Escrito por: Tatiana Melim
Estatais e empresas públicas que foram construídas com o dinheiro do povo para garantir a soberania nacional e os serviços essenciais à população correm o risco de acabar ou ser vendidas
O amplo programa de privatizações do candidato de extrema direita, Jair Bolsonaro (PSL), prevê o desmonte total de praticamente todo o patrimônio público brasileiro. Se vencer as eleições no segundo turno, em 28 de outubro, ele pretende desnacionalizar, vender para grupos internacionais, ou fechar empresas que prestam serviços essenciais à população, como o fornecimento de água, energia e crédito bancário, além da chamada joia da coroa, o Pré-Sal brasileiro, a terceira maior reserva de petróleo do mundo. E tudo isso para pagar a dúvida pública e não para investir no Brasil e na qualidade de vida dos brasileiros.
Trabalhadores e especialistas alertam que, além das privatizações fecharem milhares de postos de trabalho, nenhum país do mundo se desenvolveu de forma sólida sem que tivesse como base uma indústria nacional forte, em especial nos setores estratégicos, como é o caso do petróleo.
Não é o que pensa Bolsonaro e sua equipe que colocaram na mira do capital privado empresas públicas e estatais, como Petrobras, Eletrobras e Caixa Econômica Federal, entre outras. O mentor da plataforma econômica de Bolsonaro, o banqueiro e economista ultraliberal Paulo Guedes, já deixou claro em declarações à imprensa, mais de uma vez, que pretende promover a privatização de “todas” as estatais, justificando que essa seria uma forma de reduzir o endividamento público.
As intenções e declarações, tanto do presidenciável do PSL quanto do seu guru econômico, estão escritas também em seu plano de governo, que diz expressamente que algumas estatais serão simplesmente extintas, outras entregues à iniciativa privada e uma minoria poderá ser preservada.

^^^^^^^^^^^^^^^^

→ **OBJETIVO DO EXERCÍCIO**
As afirmações a seguir concordam com o trecho sobre as privatizações? Responda sim ou não a cada uma e cite as palavras do trecho que decidem: (a) o segundo turno das eleições será em 28 de outubro; (b) Paulo Guedes é apresentado como engenheiro; (c) o plano de governo prevê preservar todas as estatais.

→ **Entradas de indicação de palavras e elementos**
^^^^^^^^^^^^^^^^

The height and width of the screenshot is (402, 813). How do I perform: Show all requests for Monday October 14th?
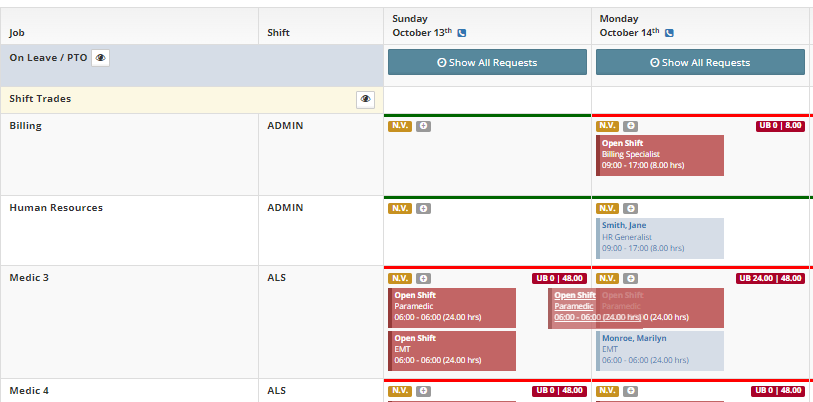pyautogui.click(x=700, y=62)
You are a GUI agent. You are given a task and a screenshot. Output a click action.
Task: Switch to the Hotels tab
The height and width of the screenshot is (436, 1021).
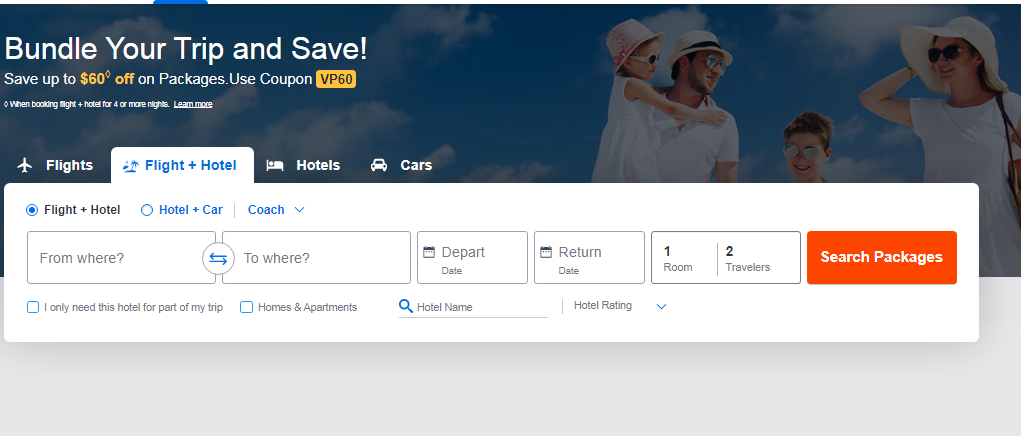(x=304, y=165)
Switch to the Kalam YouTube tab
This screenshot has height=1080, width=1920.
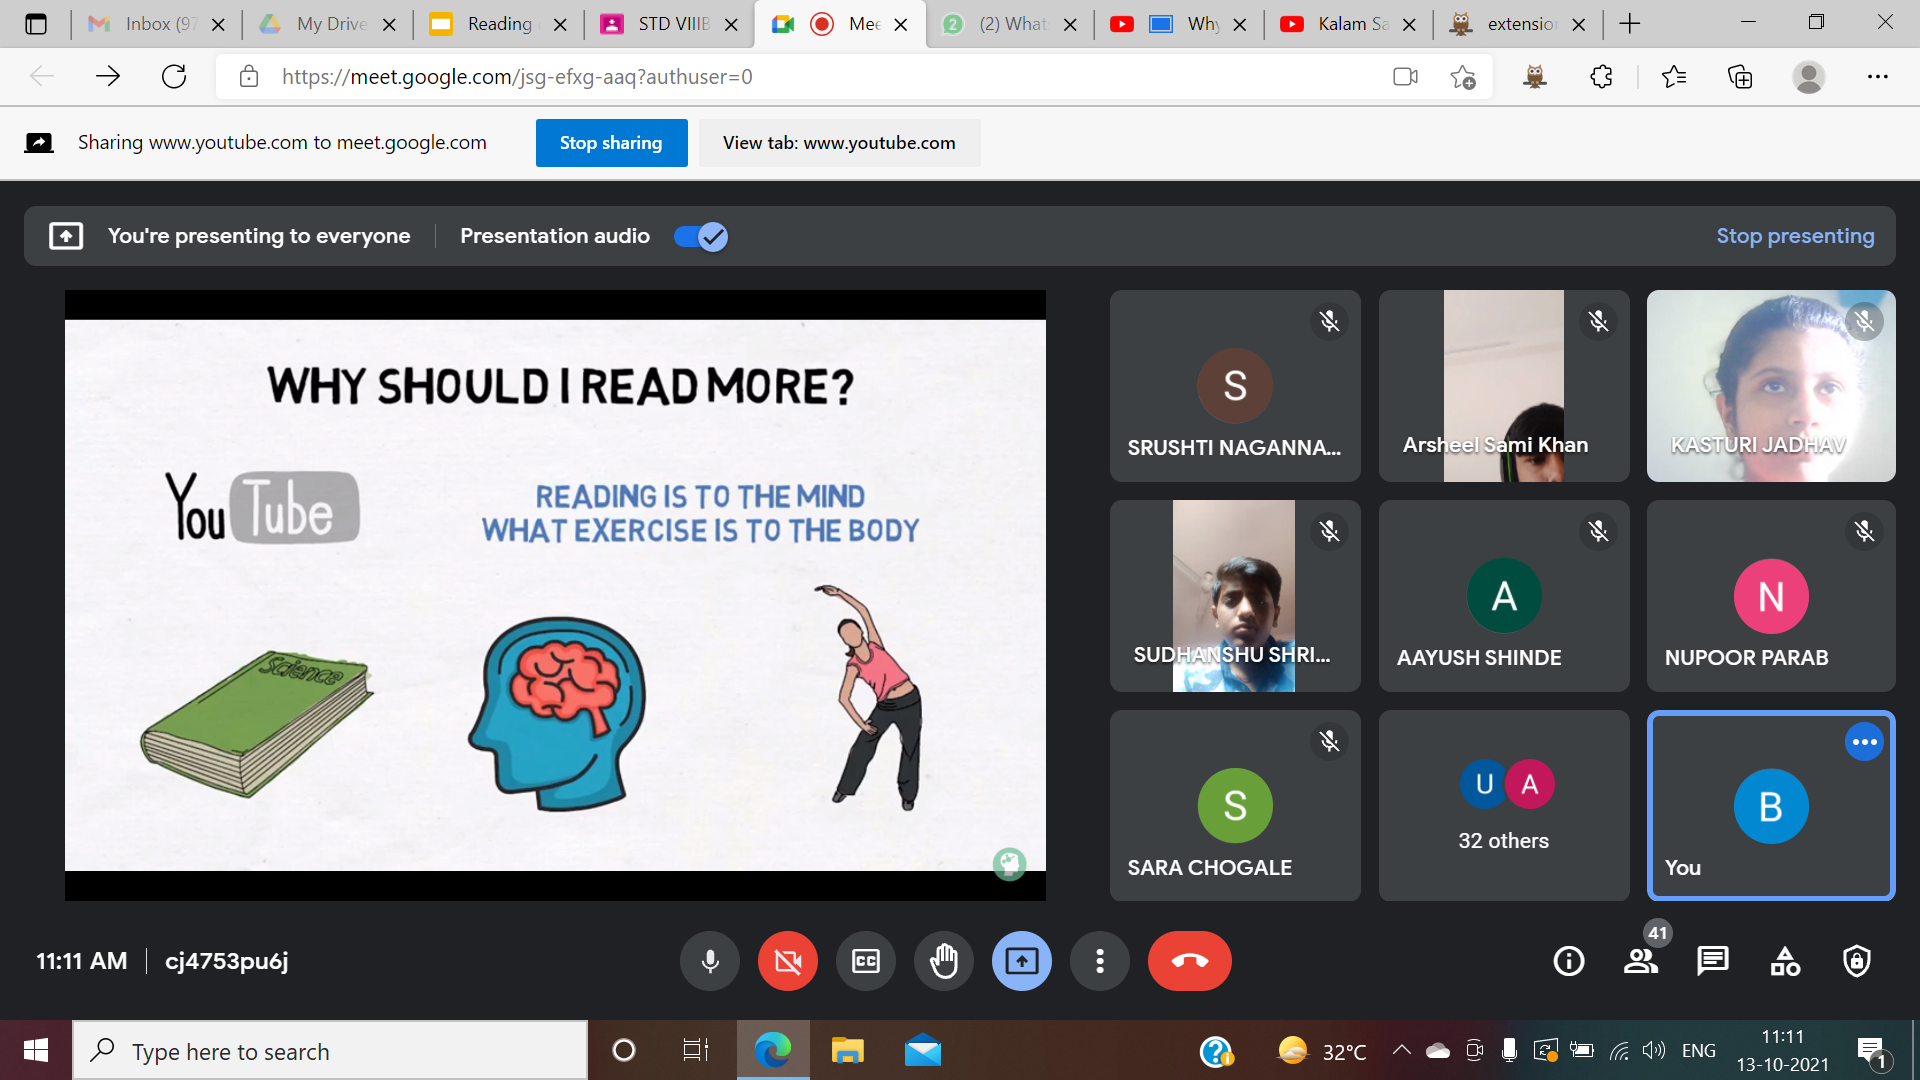pos(1350,24)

^^^^^^^^^^^^^^^^

→ **RESPOSTA DO EXERCÍCIO**
(a) Sim: "em 28 de outubro".
(b) Não: "o banqueiro e economista ultraliberal Paulo Guedes".
(c) Não: "uma minoria poderá ser preservada".